In the Matter of: Ernest Clayton
An Appeal under Part XX.1 of the Criminal Code
Appearances:
Anita Szigeti, for the appellant
Martin Heslop, for the respondent Attorney General of Ontario
Julie Zamprogna Ballès, for the respondent Person in Charge of Southwest Centre for Forensic Mental Health Care
Heard: 2025-04-01
On appeal from the disposition of the Ontario Review Board, dated October 7, 2024, with reasons dated November 1, 2024.
Paciocco J.A.:
Overview
[1] In June 2022, Ernest Clayton allegedly spat at his neighbour and punched her in the collarbone. A few days later, he allegedly threatened her while brandishing a knife. Almost a year later, in March 2023, he allegedly exchanged words with her and threatened to kill her again. He was charged criminally in relation to each alleged incident, ultimately facing two counts of assault arising from the first instance, two counts of uttering threats, and two counts of failing to comply with a release order or undertaking. On June 30, 2023, a judge found him unfit to stand trial on those charges. The judge did not make a disposition, and Mr. Clayton was placed under the jurisdiction of the Ontario Review Board (the “Board”).

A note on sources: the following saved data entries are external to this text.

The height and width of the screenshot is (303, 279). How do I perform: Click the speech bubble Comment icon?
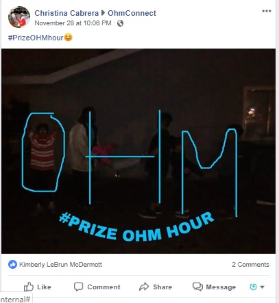[78, 287]
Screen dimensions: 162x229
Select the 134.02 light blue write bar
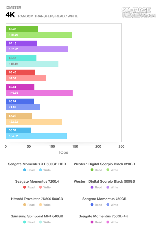(36, 136)
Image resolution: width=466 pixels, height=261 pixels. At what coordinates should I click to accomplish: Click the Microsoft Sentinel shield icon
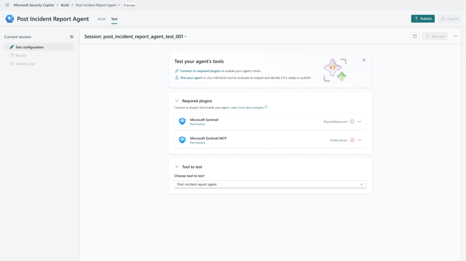(182, 122)
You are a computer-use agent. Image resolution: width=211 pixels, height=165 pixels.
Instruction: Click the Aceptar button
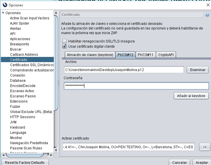coord(201,162)
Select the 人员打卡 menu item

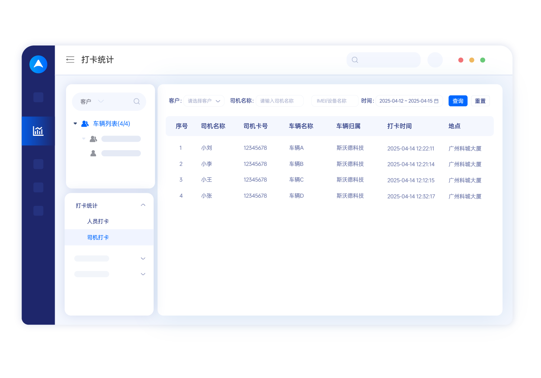[x=98, y=221]
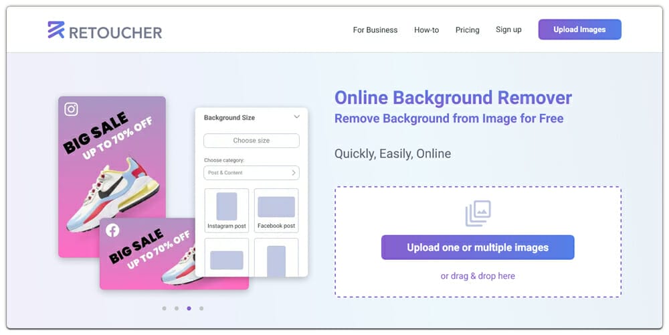Screen dimensions: 669x335
Task: Click the Sign up link
Action: pyautogui.click(x=508, y=29)
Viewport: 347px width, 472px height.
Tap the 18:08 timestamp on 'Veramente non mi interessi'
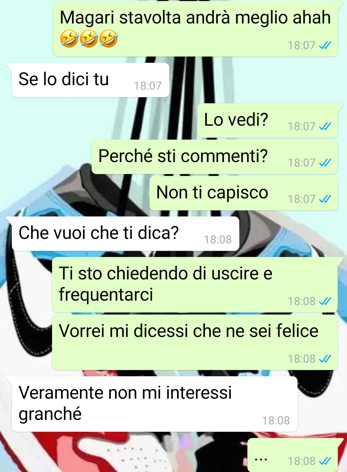(276, 421)
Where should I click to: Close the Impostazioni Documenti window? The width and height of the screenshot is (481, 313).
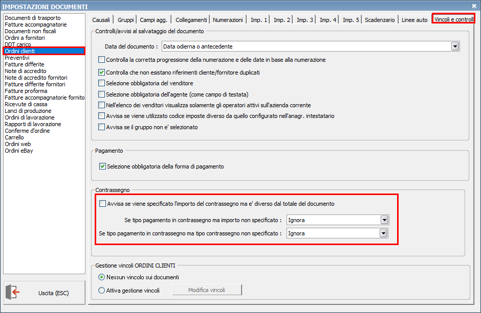(x=474, y=6)
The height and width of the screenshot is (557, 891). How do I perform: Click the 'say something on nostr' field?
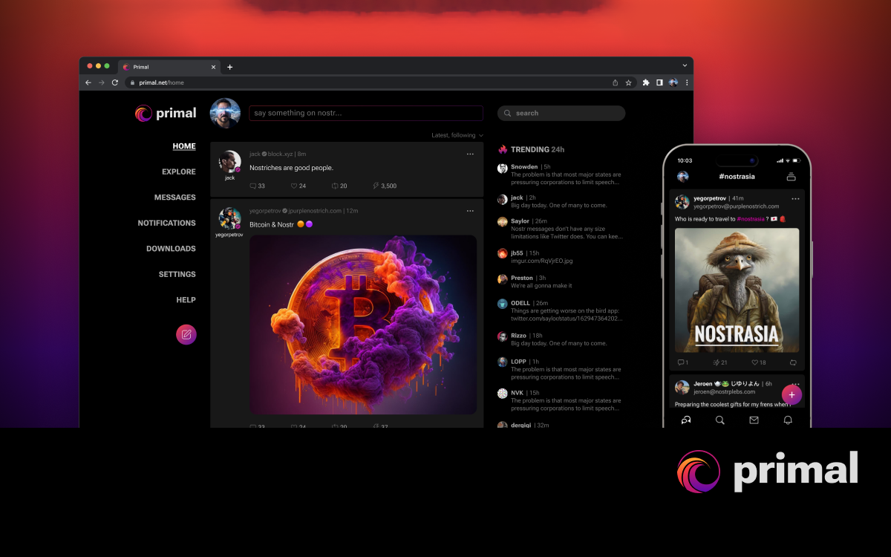pyautogui.click(x=366, y=113)
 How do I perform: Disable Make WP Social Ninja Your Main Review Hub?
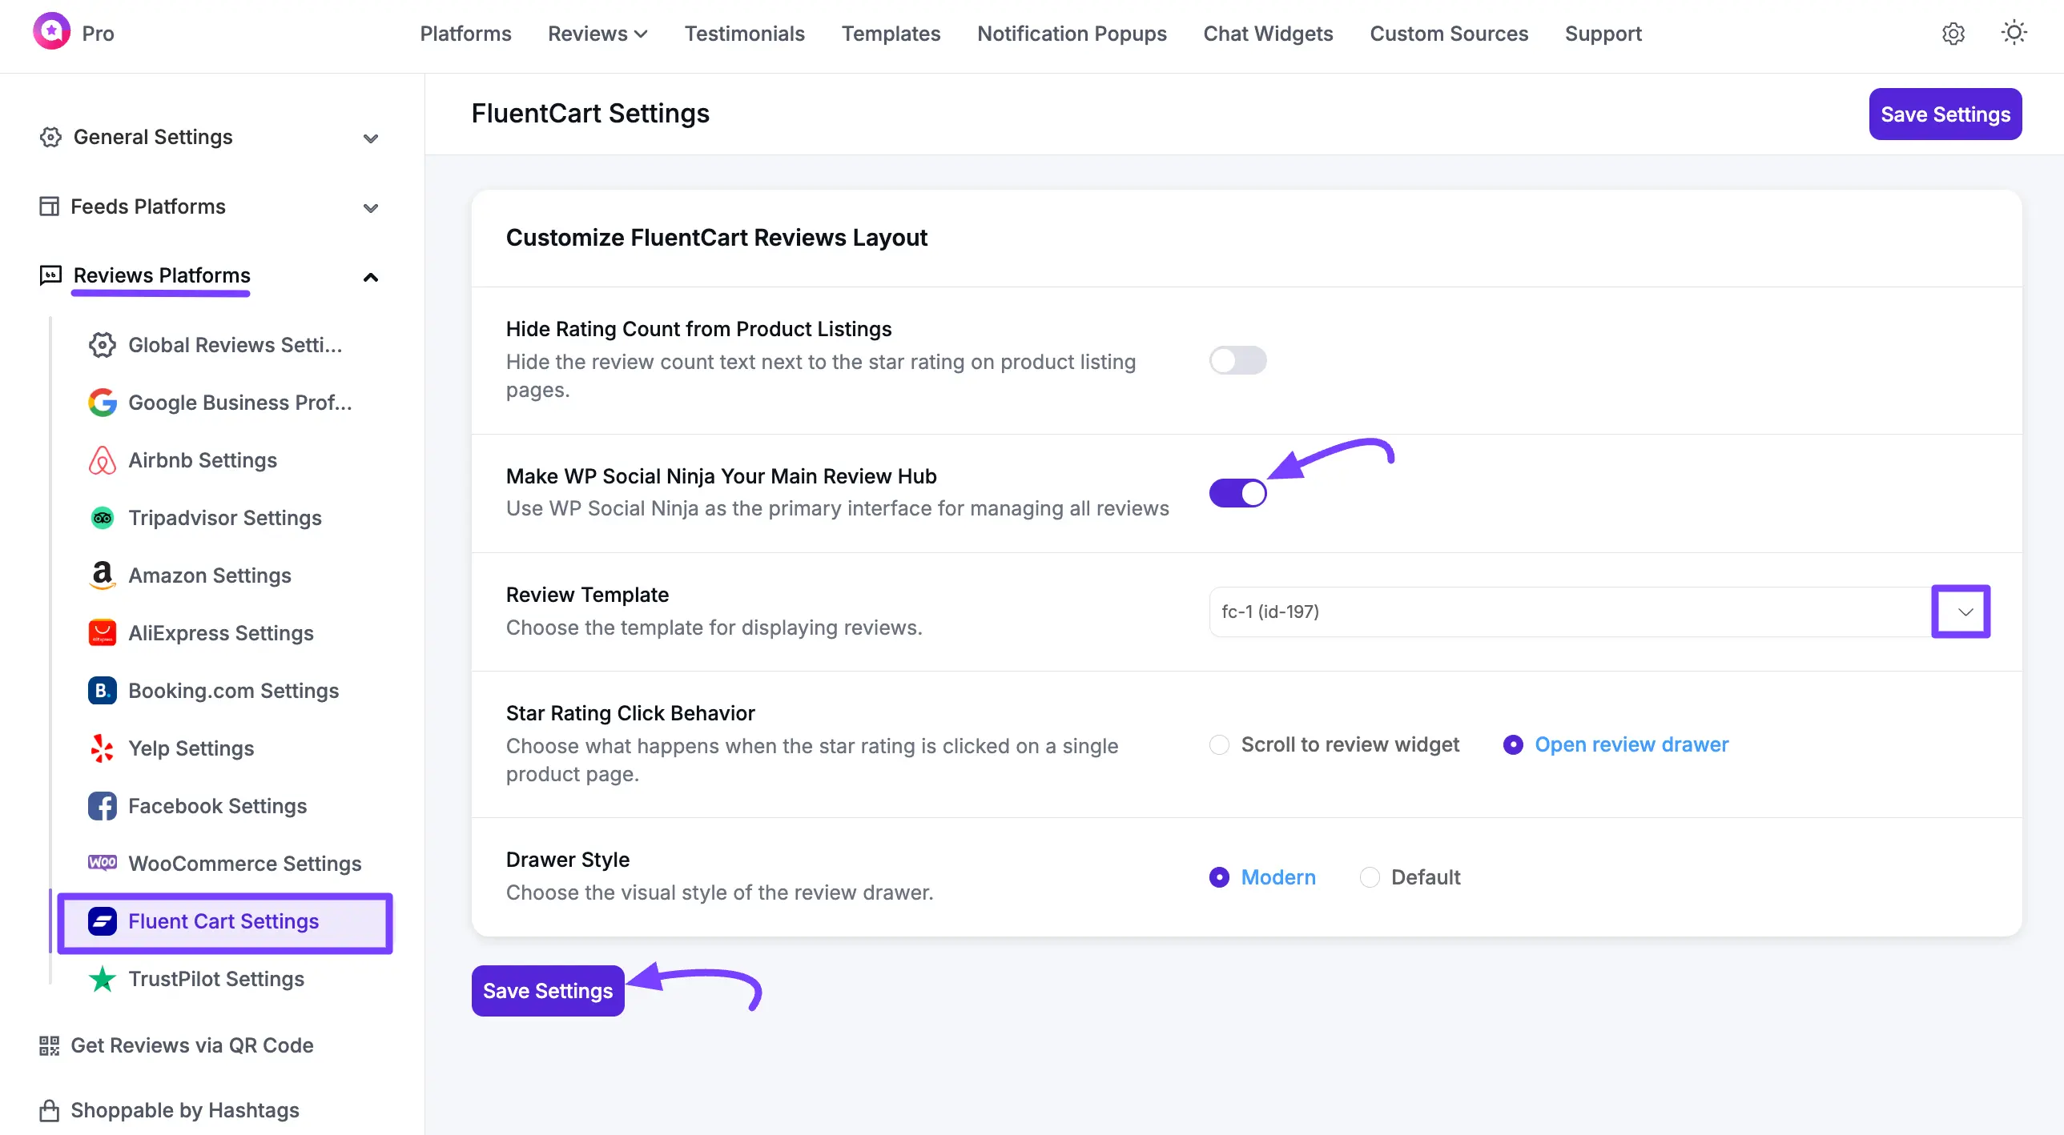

[2] The Board’s initial fitness hearing occurred on September 21, 2023, within 90 days of the judge’s fitness determination as required by s. 672.47 of the Criminal Code, RSC 1985, c C-46. On October 2, 2023, the Board found that Mr. Clayton was unfit to stand trial, notwithstanding that the parties accepted that he was fit, a position supported by assessments done by his then attending psychiatrist, Dr. Prakash. The Board’s decision was based on submissions made by Mr. Clayton’s then lawyer about difficulties he was experiencing in getting instructions and rested primarily on a finding that Mr. Clayton was unfit to instruct counsel. The Board then went on to find that Mr. Clayton posed a serious risk to the safety of the public and ordered his detention.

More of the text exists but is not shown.